Dog on the Beach, West Sussex

Dog on the Beach, Shoreham Beach, West Sussex December 2020

After what has seemed like weeks of rain, yesterday, we had a few hours of sunshine, so I went to the beach. It was warm enough to sit on the pebbles and watch the waves for a couple of hours, so pretty mild for mid-December.

In the photo, the sea looks much flatter than it was, every so often there would be some quite large waves which arrived with a crash.

And then, large clouds formed and the sunshine stopped. Time to return to the car and drive home.

Thanksgiving, Shoreham Beach

Swimmers, Shoreham Beach November 2020

I was going to write about life on the beach – but then I noticed the date – and decided that I would write about Thanksgiving instead.

In the UK we tend to slowly take on things from the US – liablity lawyers, Adam Sandler – all the good stuff. But I do think we should get the British Museum to borrow Thanksgiving from the US and forget to return it – or take molds from it so we can cast our own.

I think in the UK we do lots of things well, but if we had this holiday, it would help us to recognise them too and then maybe when New Year’s Day comes around we wouldn’t feel quite so down.

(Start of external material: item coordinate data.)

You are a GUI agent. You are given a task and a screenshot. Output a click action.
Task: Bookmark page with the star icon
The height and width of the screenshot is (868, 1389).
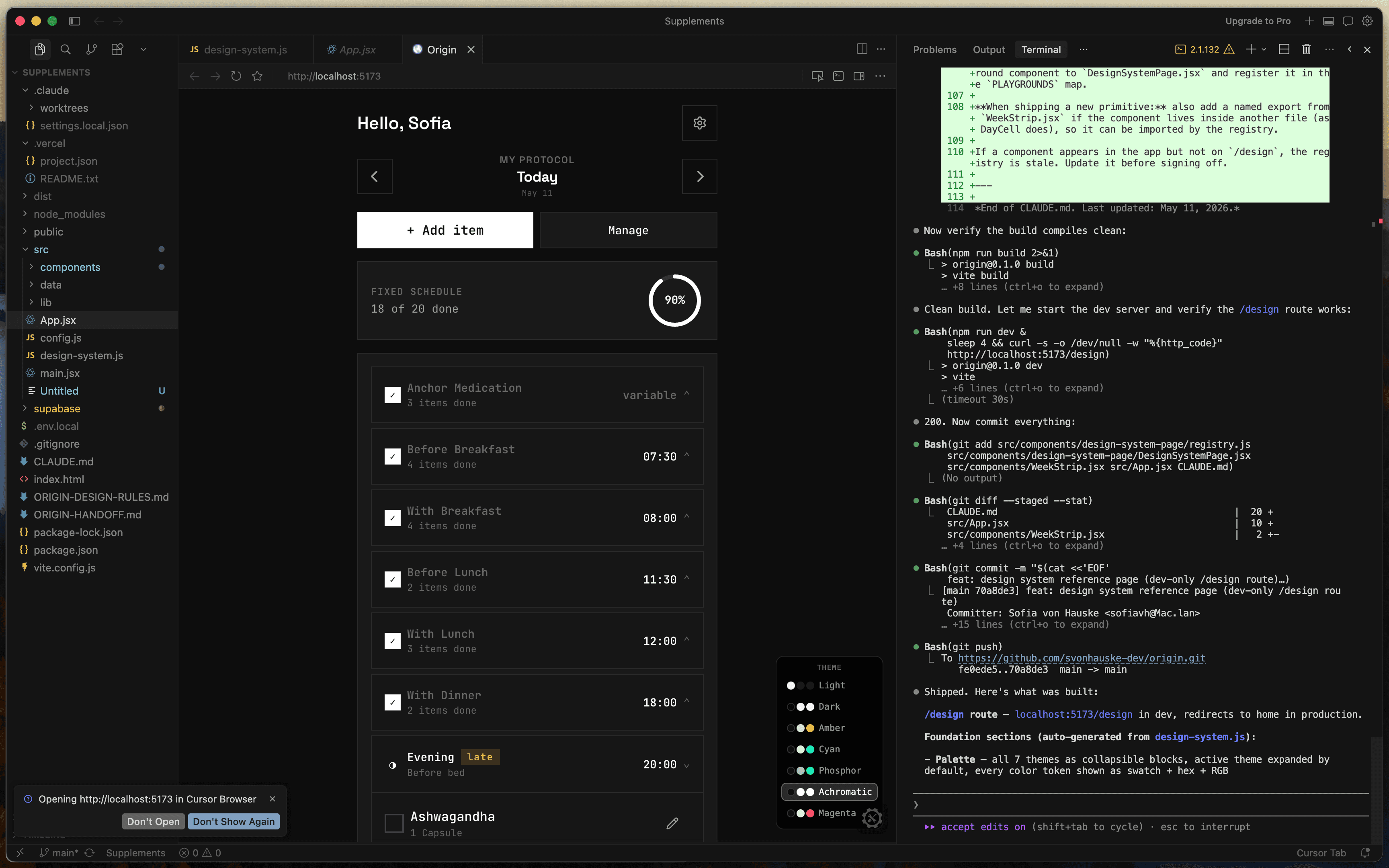pos(257,76)
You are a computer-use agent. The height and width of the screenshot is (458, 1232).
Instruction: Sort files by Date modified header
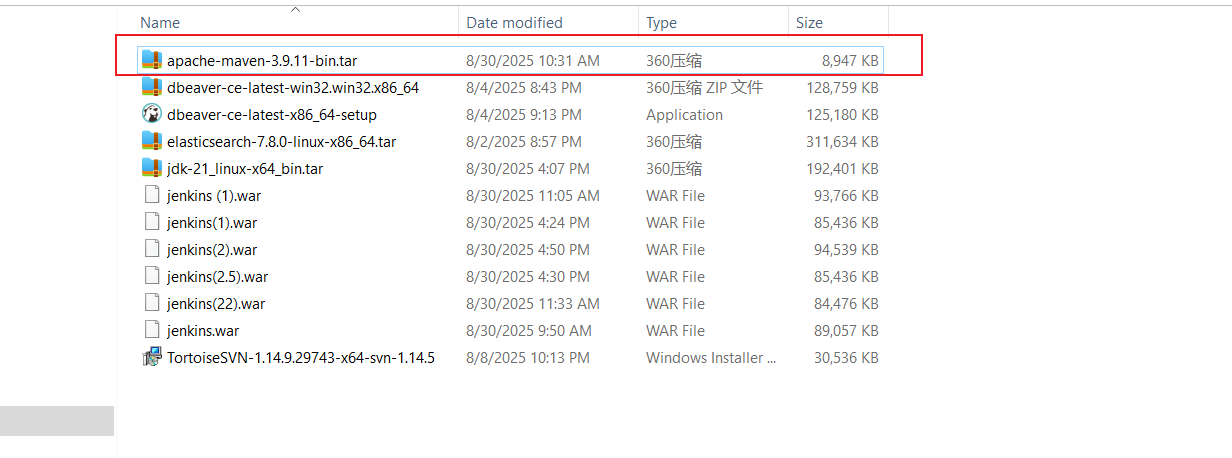pos(514,22)
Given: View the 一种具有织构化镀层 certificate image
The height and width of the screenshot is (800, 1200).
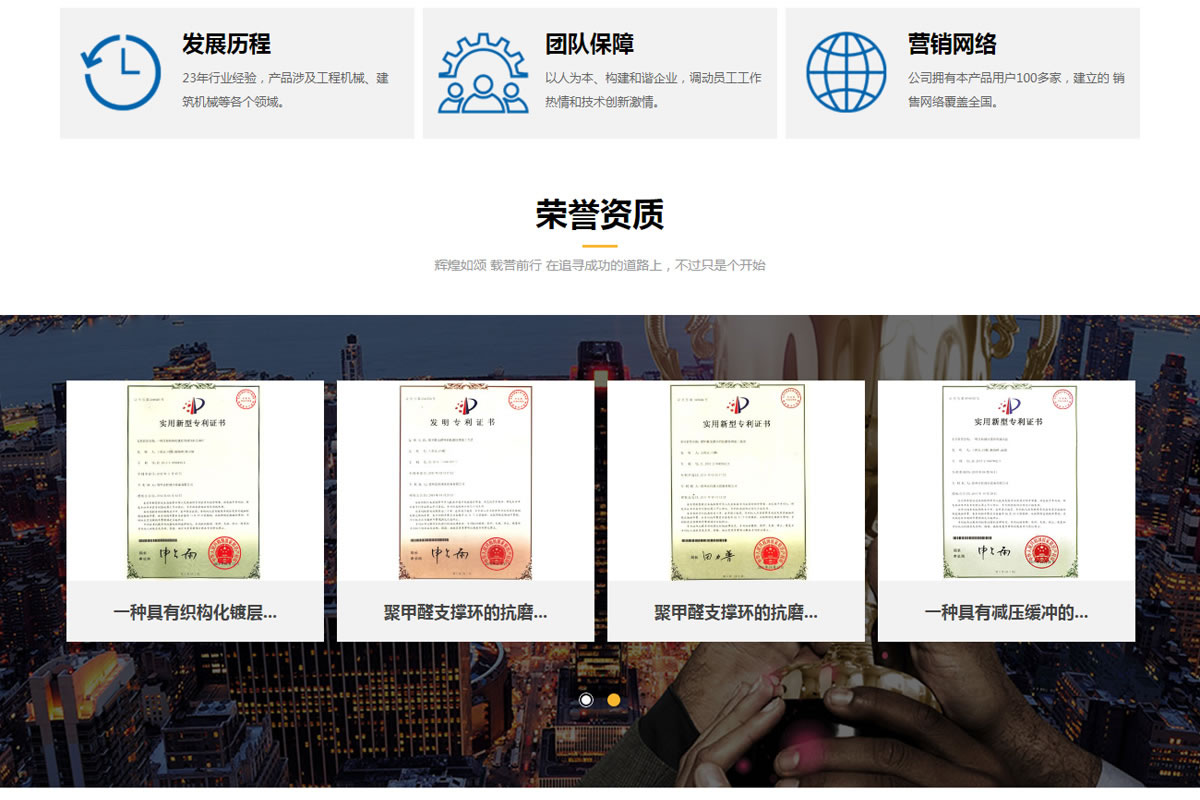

In a moment I will go for a late night walk and think about things I should be grateful for – what would you choose?

Trees in Moonlight, West Sussex

Trees in Moonlight, Southwater, West Sussex November 2020

My first post of the second lockdown!

I’m back to walking in the park either early in the morning, or late at night, when sensible people are snug in bed.

I missed the full moon (which was smothered by thick cloud anyway), but I’m still pleased with the amount you can see. In reality, it was a really dark night, but in the photo, I think it almost feels like twilight. In the latest update, all you have to do is hold the phone up for a count of five – and hey presto! No need to blend photos because the Moon is so bright. I love it, but the ease makes me uneasy. A bit like satnav, rice cookers and booking flights – making something which required skill and judgement, fairly routine.

The Causeway, Horsham

View down The Causeway, Horsham, West Sussex October 2020

The Causeway is a street in the old town of Horsham. The Causeway runs from Carfax (which is the old centre of the town) to St Mary’s church. As I took this picture, a passerby stopped and commented that it was a view which hadn’t changed in hundreds of years. And he was probably right. On the left-hand side are a row of – probably Georgian – houses, where some of the town notables (Neville Duke – who set a flying world speed record and Hamond Innes – an author) lived.

Morning Walk, Shoreham Beach

Walking along the Beach, Shoreham Beach, West Sussex October 2020
Further Down the Beach, Shoreham Beach 2020

How do you feel about mornings?

When I was a student, there were mornings when I didn’t get up until almost lunchtime and being particularly self-aware, I didn’t think this was particularly strange. Then I joined the working world and waking at 6 o’clock for a commute to work. Then in later years, rising at 5 o’clock for an even longer commute to work, watching the Sun rise by the time I got there.

Yesterday, I had some business in Shoreham, so I got up extra early so I could go for a walk on the beach before my meeting. There was a clear sky and the air felt cool. In front of me I could see a couple who had come bundled up, apparently fresh from bed. If I were a little more social (and the times were a little more social too), would have liked to know a little more about them. But I didn’t, so they wandered off to the water’s edge and I walked along the beach to take some longshots of the waves breaking onto the shore.

Technical Details

I have taken photos of Shoreham Beach for a few weeks, trying different cameras to see which work best. For these photos I was using a Sony RX10. I used this because I wanted to be able to use a telephoto lens to “compress” the beach, which tends to make the waves look a little larger and more dramatic. Another benefit, is that it has the longest lens I own, so i could take photos of ships and yachts a little way out to sea. And lastly, because the camera is an all-in-one, I don’t have to change lenses, which on a beach is inviting trouble with sand and salt water. My only disappointment, is the flare on the second photo, which I am trying to convince myself adds atmosphere.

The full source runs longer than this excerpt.